VIDEONEWS & sponsored

(in )
Riceviamo e pubblichiamo integralmente:

MEDIASET – RETE 4 ‘ QUARTA REPUBBLICA ‘ * LUNEDÌ 12 NOVEMBRE ANTONIO FAZIO SUL PASSAGGIO DALLA LIRA ALL’EURO: ” IO NON ERO D’ACCORDO “,

Questa sera, lunedì 12 Novembre, a “Quarta Repubblica”, il talk di politica ed economia condotto da Nicola Porro, alle 21.25 su Retequattro, andrà in onda un’intervista all’ex-Governatore della Banca d’Italia Antonio Fazio, che ha parlato ai microfoni della trasmissione della situazione economica italiana e del rapporto con l’Europa.

In merito al passaggio dalla lira all’euro, e se rimpianga quella scelta, dice: «Io non ero d’accordo però, siccome il Parlamento e il governo italiano avevano deciso di entrare nell’euro, fu mio dovere lavorare affinché ciò avvenisse. Fui chiamato davanti al Parlamento e mi si chiese del mio atteggiamento di scetticismo sulla partecipazione alla moneta unica: “Guardate però”, dissi, “il problema è se saremo in grado – e come saremo in grado – di restare nell’euro.

Non avremo più i terremoti valutari, però avremo – usai proprio questo termine – una sorta di bradisismo”. Ma cosa sarà questo bradisismo economico? Che l’Europa crescerà del 3%, ma noi cresceremo del 2%. Quando l’Europa crescerà del 2%, noi cresceremo dell’1%. Quando l’Europa crescerà dell’1%, noi cresceremo sì e no dello zero virgola.

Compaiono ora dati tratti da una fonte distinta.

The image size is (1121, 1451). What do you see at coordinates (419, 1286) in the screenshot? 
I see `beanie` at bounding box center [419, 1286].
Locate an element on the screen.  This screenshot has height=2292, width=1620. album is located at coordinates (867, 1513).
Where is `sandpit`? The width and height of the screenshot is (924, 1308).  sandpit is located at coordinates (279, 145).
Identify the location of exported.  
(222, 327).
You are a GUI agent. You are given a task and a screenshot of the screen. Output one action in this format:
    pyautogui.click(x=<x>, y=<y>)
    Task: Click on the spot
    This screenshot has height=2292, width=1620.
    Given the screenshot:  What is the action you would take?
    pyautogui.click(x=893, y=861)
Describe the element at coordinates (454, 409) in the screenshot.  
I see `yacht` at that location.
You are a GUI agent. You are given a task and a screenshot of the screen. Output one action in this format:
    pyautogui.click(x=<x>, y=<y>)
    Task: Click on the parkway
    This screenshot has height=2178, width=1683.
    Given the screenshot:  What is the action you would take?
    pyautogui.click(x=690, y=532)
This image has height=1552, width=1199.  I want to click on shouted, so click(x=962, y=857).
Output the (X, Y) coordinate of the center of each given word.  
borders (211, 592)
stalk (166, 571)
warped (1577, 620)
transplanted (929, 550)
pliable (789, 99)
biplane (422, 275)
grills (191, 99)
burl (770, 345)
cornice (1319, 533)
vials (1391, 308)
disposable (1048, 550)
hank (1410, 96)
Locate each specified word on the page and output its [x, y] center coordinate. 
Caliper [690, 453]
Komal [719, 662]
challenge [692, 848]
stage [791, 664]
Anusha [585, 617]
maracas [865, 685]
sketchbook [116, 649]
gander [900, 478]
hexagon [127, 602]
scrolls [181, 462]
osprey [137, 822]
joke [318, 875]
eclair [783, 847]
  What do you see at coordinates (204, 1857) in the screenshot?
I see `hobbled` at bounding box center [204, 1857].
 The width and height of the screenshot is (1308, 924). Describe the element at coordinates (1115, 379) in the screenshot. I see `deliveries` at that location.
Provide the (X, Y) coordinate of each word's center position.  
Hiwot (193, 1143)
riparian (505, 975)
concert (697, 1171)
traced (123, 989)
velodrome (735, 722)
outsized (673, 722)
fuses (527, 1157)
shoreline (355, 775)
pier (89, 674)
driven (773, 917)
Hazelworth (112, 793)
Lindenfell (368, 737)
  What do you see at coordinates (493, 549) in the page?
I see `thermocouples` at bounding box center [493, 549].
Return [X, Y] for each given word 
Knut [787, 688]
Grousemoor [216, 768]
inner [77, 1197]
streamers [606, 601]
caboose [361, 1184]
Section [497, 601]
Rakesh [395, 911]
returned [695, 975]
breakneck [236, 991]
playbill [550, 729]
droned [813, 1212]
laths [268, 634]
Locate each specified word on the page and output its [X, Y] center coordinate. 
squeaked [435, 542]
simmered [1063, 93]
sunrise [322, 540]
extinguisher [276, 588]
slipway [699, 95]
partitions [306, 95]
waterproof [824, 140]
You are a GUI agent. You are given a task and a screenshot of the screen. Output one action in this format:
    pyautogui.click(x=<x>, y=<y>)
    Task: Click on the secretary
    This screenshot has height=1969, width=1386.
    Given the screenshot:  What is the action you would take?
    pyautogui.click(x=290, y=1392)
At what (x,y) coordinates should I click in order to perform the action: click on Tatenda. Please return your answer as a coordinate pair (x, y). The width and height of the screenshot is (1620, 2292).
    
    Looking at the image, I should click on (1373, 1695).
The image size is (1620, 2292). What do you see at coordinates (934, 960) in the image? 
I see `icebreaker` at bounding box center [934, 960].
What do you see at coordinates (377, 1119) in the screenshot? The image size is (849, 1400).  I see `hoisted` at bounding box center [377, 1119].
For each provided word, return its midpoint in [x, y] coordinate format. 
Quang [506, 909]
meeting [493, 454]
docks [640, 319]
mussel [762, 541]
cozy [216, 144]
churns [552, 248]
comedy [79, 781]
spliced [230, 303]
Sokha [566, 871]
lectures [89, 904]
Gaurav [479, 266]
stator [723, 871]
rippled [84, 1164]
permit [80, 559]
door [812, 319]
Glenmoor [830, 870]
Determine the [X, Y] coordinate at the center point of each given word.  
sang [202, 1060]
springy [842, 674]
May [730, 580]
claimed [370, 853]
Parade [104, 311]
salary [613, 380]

Noi rimarremo indietro, perché non abbiamo fatto nulla per accrescere la produttività dell’industria».

Parlando del debito pubblico italiano, invece, commenta: «Il debito pubblico italiano, nel 2007, è ritornato a 103,5. Qui abbiamo cominciato a fare ogni anno tutte le politiche che ci diceva l’Unione Europea per ridurre il debito. Guardate l’effetto! [Grafico con il debito pubblico nel 2014 a 137,5; ndr]. O è sbagliata la diagnosi, o sono sbagliate le politiche».